Imitation is the sincerest form of flattery but not in case when it comes to disease like Alzheimer’s.
Some people told they have Alzheimer’s may instead have a newly identified mimic of the disease and scientists say even though neither is yet curable, it’s critical to get better at telling different kinds of dementia apart.
There’s a difference
Too often, the word dementia is used interchangeably with Alzheimer’s when there are multiple types of brain degeneration that can harm people’s memory and thinking skills.
The newest disorder
It’s not clear how many people have this particular type, which an international team of scientists defined recently in the journal Brain. But there could be a sizeable number, said Dr. Peter Nelson of the University of Kentucky, the paper’s lead author.

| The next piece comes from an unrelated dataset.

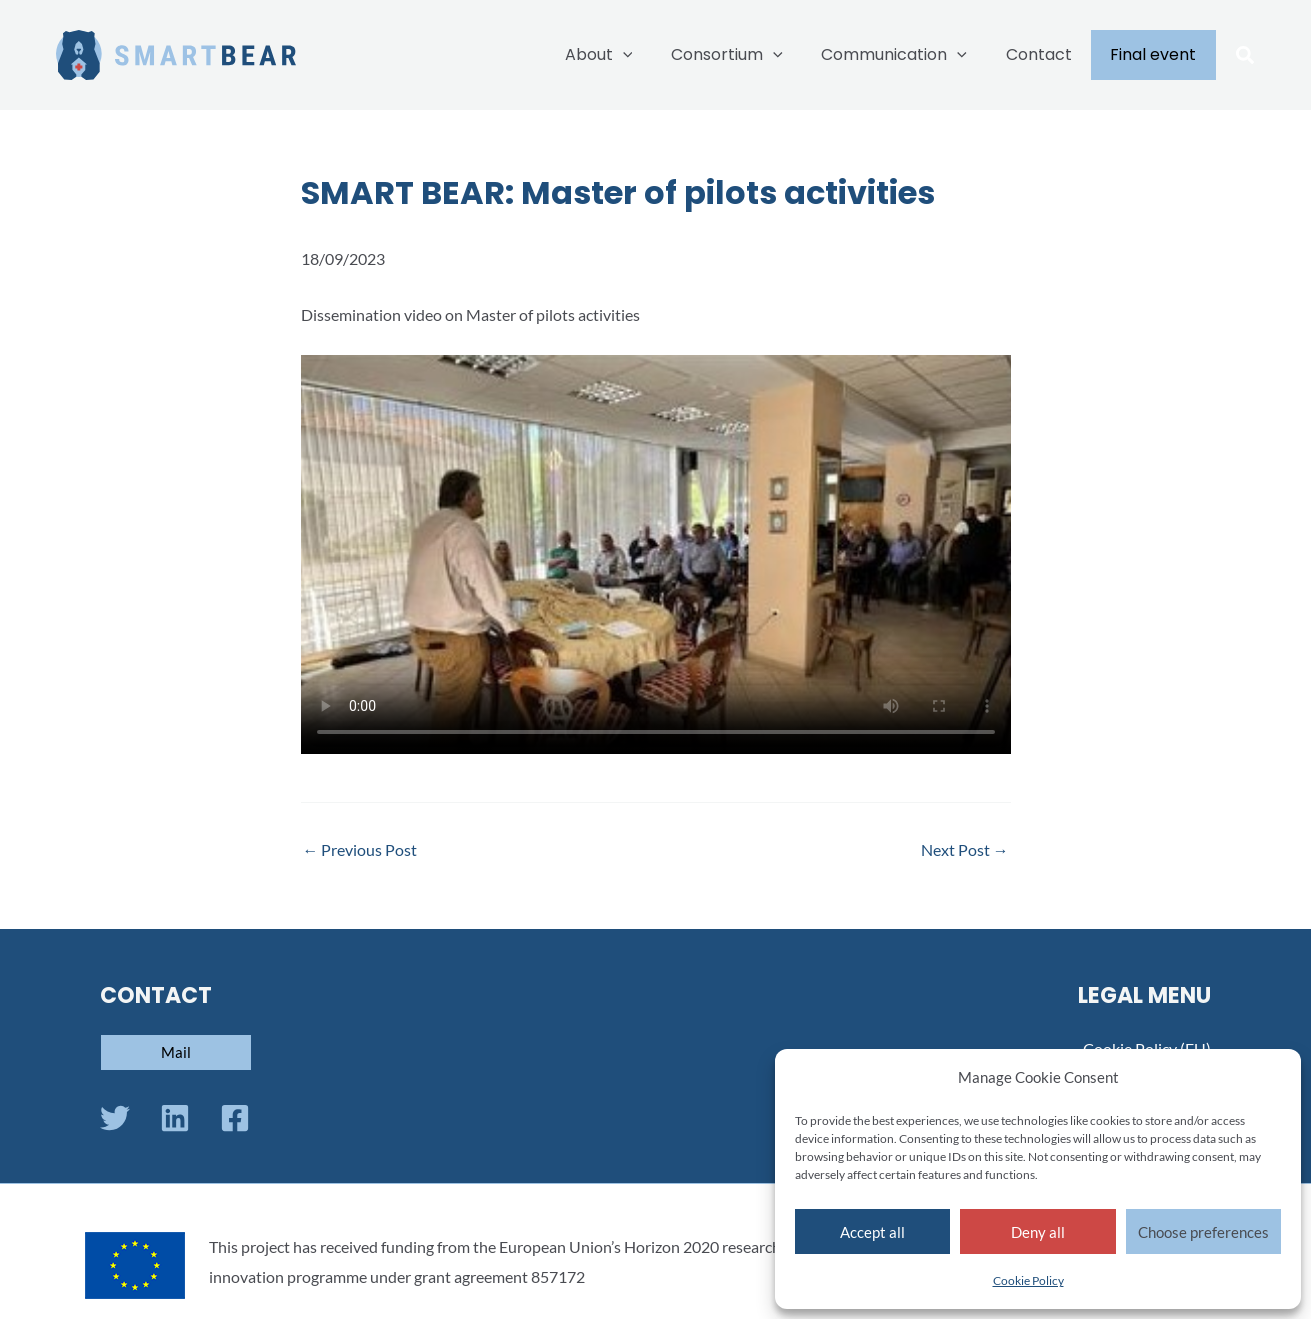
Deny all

The dementia was dubbed “LATE” an acronym chosen in part because the oldest seniors seem at greatest risk.
The most common
Alzheimer’s is the most common form of dementia, and autopsies have long found its telltale signs in the brain: sticky plaque from an abnormal buildup of amyloid protein, and tangles of another protein named tau.
Only recently have scientists developed special, pricey scans that can measure that buildup in living brains.
Strokes, sometimes small “silent” ones, can trigger what’s called vascular dementia, something scientists at the National Institutes of Health think might be prevented with better blood pressure control.
Lewy body dementia, named for clumps of still another abnormal protein, can cause Alzheimer’s-like symptoms along with movement and other problems.
Frontotemporal dementia often triggers changes in personality and tends to strike at a younger age than Alzheimer’s, yet can still be misdiagnosed.